Portanto, como se tem notado na sociedade guineense uma esperança bruta e gigante sobre a mesa dos doadores, em que muitas pessoas, até os mais acadêmicos e gente da opinião pública afirmam e confundem ser solução para os problemas, essa “table rond”. Mas, gostaria de recordar que uma amiga minha alemã que, está terminado seu doutorado nos E.U.A, uma vez me disse: -“ Olha, quando nos aparece uma solução fácil para uma questão complexa, devemos desconfiar e ir com calma.” Com isso quero reforçar aos Guineenses o seguinte: a mesa redonda não é a solução para Guiné-Bissau.
A solução deverá ser a capacidade que o governo terá e deverá ter para lidar e gerir tudo aquilo que lhe compete enquanto responsável para a promoção do desenvolvimento econômico, social e cultural da Guiné-Bissau. Porque temos um longo caminho a percorrer, temos uma situação de pobreza ao extremo e graves problemas de saúde materna. O nosso país é onde ainda hoje morrem mais crianças vítimas da precariedade sanitária.
Pois bem, espero ter mexido um pouco com as mentes e ter esclarecido muita gente que acha que a mesa redonda vai ser a solução. O conceito “doadores” até soa um pouco mal, ao ponto de muita gente não saber que a possível verba que, sairá deste encontro, não será de graça para Guiné Bissau, teremos que pagar, mais cedo ou mais tarde com os devidos juros.

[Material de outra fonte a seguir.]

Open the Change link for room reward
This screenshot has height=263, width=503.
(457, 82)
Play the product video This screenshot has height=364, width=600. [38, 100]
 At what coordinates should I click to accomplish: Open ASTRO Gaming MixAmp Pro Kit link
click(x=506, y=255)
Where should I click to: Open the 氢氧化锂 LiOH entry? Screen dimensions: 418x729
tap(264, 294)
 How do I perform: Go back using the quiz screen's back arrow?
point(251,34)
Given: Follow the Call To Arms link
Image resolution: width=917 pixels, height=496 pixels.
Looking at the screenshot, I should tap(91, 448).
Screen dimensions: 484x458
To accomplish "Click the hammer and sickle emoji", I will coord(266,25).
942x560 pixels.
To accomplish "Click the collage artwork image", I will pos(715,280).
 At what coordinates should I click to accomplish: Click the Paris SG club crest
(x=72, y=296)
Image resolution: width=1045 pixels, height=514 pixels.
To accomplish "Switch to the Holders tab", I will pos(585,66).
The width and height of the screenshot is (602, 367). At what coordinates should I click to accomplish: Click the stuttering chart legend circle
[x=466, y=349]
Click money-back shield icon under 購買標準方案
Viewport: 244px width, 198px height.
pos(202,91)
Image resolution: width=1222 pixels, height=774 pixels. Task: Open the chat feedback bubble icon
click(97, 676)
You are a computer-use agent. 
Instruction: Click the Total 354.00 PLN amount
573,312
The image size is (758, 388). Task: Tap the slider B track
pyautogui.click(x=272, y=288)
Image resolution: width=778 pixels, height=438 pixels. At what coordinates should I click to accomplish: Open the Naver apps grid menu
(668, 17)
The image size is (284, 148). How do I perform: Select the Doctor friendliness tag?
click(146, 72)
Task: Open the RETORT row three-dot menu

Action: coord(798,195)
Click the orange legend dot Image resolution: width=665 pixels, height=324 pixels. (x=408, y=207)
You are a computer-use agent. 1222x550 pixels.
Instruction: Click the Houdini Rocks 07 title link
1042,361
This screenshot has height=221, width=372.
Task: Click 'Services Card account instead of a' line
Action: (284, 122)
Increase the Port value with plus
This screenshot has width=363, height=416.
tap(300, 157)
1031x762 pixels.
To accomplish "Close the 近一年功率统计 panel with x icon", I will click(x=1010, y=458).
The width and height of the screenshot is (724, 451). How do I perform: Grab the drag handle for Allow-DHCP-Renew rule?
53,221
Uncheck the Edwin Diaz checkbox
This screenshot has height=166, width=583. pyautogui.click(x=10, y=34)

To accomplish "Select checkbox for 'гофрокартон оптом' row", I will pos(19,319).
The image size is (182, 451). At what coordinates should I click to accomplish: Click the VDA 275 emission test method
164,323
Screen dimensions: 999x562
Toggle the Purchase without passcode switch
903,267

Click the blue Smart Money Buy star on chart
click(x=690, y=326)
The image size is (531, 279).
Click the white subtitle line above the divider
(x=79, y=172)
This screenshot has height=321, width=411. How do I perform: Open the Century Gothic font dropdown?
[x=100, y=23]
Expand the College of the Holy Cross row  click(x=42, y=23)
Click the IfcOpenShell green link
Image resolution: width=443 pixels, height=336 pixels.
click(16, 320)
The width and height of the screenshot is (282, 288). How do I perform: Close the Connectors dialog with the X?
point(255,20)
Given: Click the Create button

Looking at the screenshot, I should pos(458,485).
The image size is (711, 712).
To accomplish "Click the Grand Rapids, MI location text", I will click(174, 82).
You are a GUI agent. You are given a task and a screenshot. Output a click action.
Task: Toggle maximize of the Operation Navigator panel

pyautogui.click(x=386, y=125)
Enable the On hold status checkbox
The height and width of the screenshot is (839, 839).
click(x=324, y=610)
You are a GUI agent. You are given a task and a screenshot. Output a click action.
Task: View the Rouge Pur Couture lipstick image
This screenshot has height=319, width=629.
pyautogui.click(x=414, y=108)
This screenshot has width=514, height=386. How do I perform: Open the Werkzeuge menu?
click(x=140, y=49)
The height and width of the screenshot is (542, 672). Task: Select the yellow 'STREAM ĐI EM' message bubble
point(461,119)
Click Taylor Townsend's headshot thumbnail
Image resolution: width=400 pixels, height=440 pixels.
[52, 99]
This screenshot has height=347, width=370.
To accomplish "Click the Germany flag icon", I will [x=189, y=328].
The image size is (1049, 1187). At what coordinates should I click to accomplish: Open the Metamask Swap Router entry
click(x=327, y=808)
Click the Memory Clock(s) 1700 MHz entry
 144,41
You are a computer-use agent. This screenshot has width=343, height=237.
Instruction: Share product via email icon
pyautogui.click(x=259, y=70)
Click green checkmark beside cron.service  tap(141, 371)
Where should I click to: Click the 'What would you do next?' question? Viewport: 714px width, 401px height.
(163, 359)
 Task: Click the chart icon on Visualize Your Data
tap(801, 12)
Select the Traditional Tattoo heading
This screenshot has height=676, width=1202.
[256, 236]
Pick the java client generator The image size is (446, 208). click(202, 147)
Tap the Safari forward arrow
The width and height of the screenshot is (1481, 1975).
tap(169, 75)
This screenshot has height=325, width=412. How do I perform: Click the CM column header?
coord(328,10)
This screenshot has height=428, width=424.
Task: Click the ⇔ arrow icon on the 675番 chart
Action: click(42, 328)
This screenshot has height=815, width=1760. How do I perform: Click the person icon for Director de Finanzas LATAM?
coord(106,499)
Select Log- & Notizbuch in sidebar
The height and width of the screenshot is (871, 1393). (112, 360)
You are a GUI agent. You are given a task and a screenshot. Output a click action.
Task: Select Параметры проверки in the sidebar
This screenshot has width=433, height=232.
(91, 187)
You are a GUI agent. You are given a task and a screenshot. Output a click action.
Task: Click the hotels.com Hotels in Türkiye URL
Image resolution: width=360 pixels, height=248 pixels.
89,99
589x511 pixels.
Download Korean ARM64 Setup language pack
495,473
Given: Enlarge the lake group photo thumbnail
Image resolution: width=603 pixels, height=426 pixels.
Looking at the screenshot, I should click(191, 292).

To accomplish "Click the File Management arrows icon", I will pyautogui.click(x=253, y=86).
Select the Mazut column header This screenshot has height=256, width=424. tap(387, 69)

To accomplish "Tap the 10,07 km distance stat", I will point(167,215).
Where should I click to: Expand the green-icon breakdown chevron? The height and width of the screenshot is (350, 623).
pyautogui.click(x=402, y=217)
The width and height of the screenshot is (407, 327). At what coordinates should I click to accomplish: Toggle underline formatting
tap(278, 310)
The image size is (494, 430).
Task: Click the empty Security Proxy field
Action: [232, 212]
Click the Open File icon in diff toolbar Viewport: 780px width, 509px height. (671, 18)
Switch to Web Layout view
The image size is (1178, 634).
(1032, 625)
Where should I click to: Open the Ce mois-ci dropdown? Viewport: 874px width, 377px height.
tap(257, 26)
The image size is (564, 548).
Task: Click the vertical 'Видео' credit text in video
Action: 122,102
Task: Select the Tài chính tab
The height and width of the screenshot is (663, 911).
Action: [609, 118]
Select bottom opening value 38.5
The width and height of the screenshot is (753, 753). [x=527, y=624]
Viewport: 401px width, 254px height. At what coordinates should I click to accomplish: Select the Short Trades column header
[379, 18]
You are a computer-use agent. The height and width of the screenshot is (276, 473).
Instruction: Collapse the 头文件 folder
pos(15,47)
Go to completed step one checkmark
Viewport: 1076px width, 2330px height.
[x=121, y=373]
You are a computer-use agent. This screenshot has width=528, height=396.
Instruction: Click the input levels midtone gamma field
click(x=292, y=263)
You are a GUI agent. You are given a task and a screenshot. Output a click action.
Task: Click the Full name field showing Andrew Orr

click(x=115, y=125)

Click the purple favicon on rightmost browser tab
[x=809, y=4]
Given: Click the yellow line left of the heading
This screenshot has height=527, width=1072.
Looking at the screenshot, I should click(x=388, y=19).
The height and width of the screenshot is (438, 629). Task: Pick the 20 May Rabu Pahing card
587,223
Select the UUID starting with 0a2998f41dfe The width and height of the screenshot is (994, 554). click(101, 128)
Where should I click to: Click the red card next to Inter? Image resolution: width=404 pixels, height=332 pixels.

Espero que as terras frias e ventiladas de Rubane tenham servido de um bom espaço de reflexão do executivo, liderado por Domingos Simões Pereira. Também acredito numa Guiné forte que poderá ser uma Suécia na África, como disse um dia o socialista democrata Olof Palme, ex premiê sueco responsável pelos êxitos econômicos da Suécia nos anos 60. Também tenho a esperança numa Guiné capaz de marchar com próprios pés e guiada por seus próprios ideais, como sonhava Amílcar Cabral. Desejo ao executivo, boa sorte para o dia 25 do corrente mês. Espero que a última avaliação do FMI, que nas vésperas da mesa redonda, deu nota positiva a Guiné Bissau nestes primeiros momentos do atual executivo, seja um fator a contar e uma mais valia.
Quero fechar este pequeno artigo de opinião com uma frase de Amílcar Cabral:
“Pensar para melhor agir e agir para melhor pensar”.